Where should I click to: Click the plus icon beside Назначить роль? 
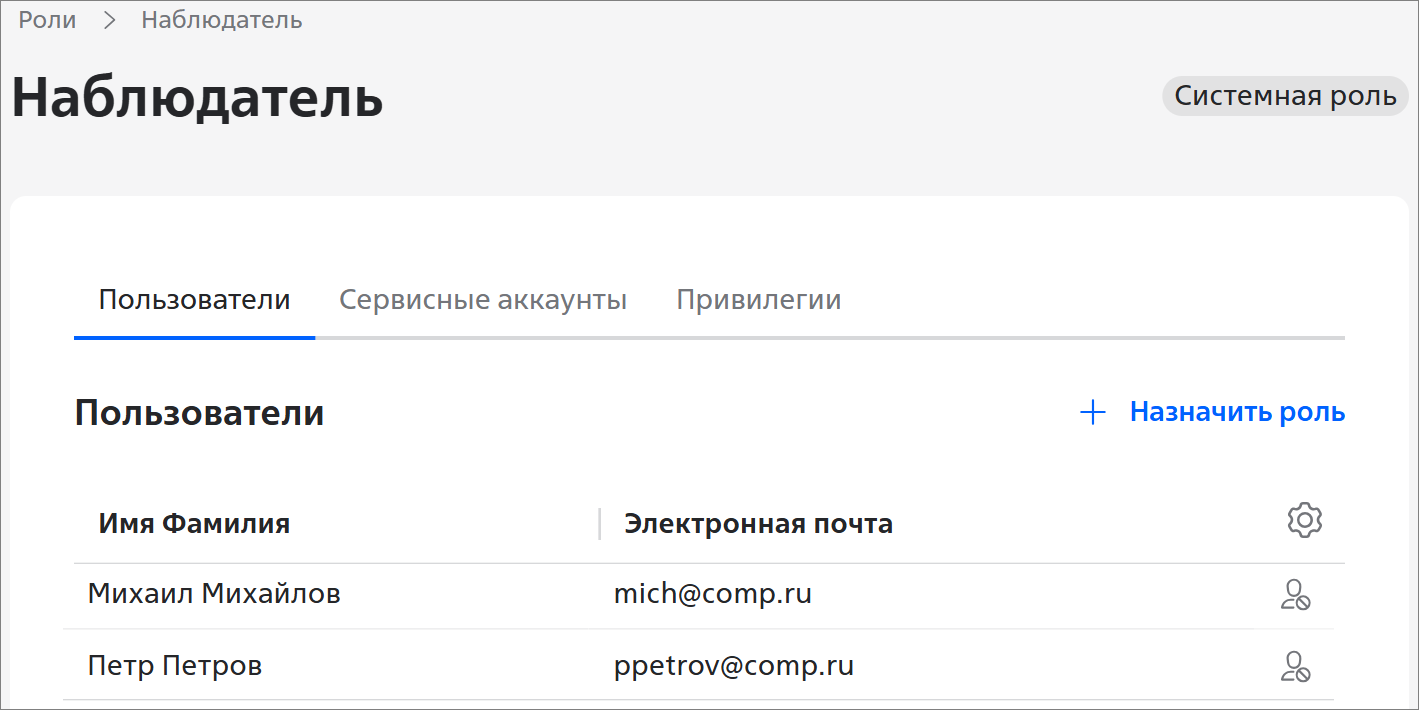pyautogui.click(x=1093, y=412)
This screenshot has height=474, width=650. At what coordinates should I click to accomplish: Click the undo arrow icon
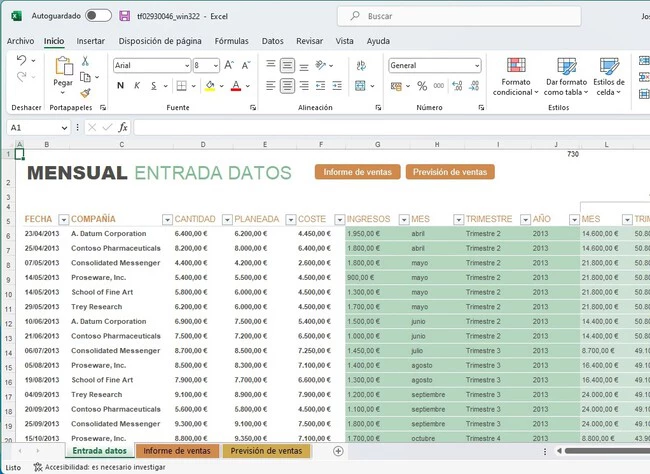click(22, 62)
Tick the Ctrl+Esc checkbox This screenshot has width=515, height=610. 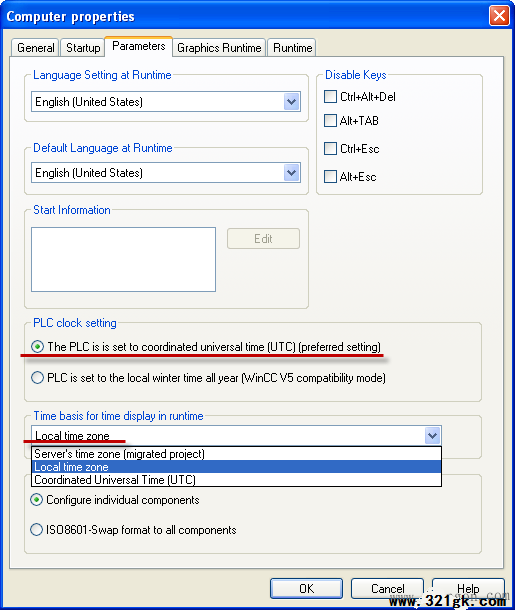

---

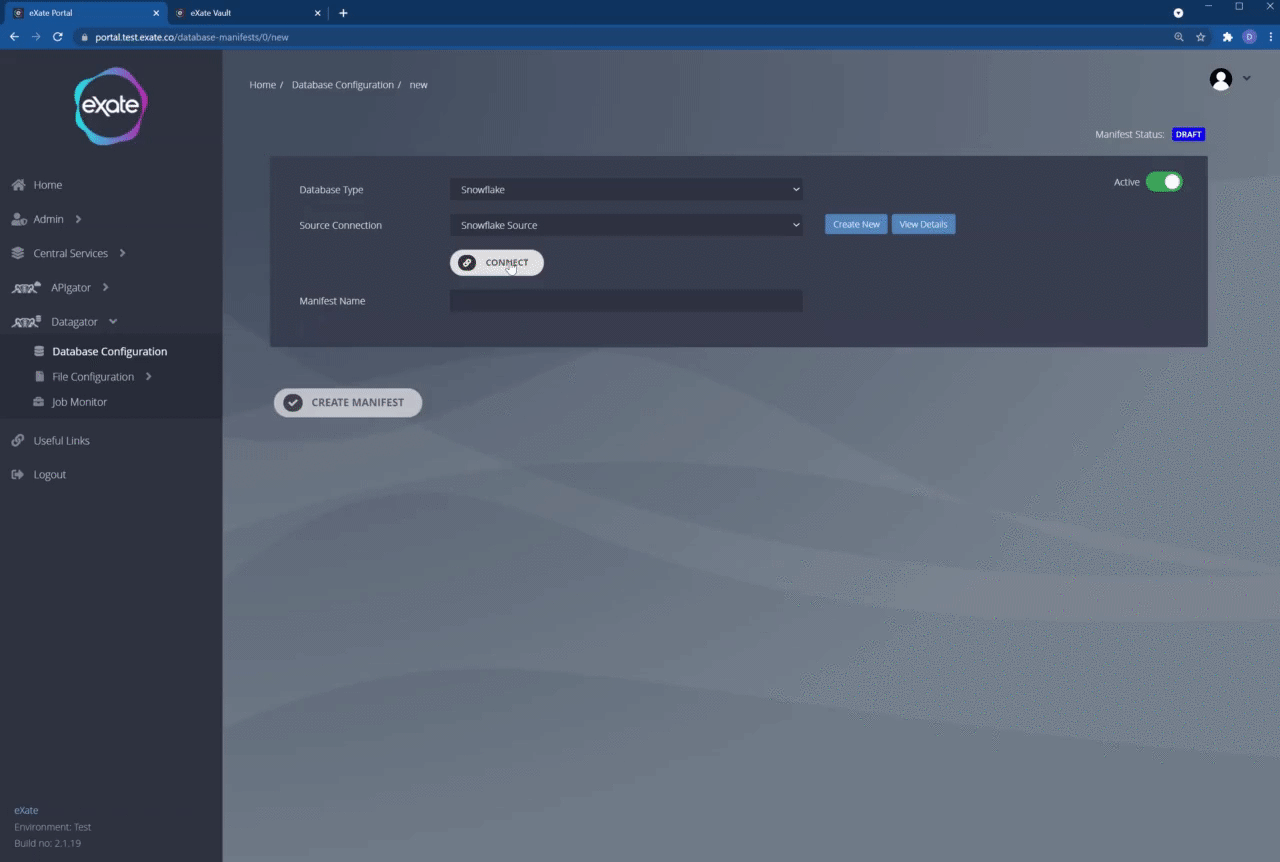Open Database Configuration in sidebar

*Instructions to follow*. Reproduce exactly the lines above that run from the one with "Where should I" to the one with "Tick the Ctrl+Esc", both included, leaving pictures out.

*Result of the exercise*.
Where should I click to: Click the plus icon beside Назначить роль? 
pyautogui.click(x=1093, y=412)
This screenshot has height=474, width=650. At what coordinates should I click to accomplish: Click the undo arrow icon
click(22, 62)
Tick the Ctrl+Esc checkbox This screenshot has width=515, height=610. 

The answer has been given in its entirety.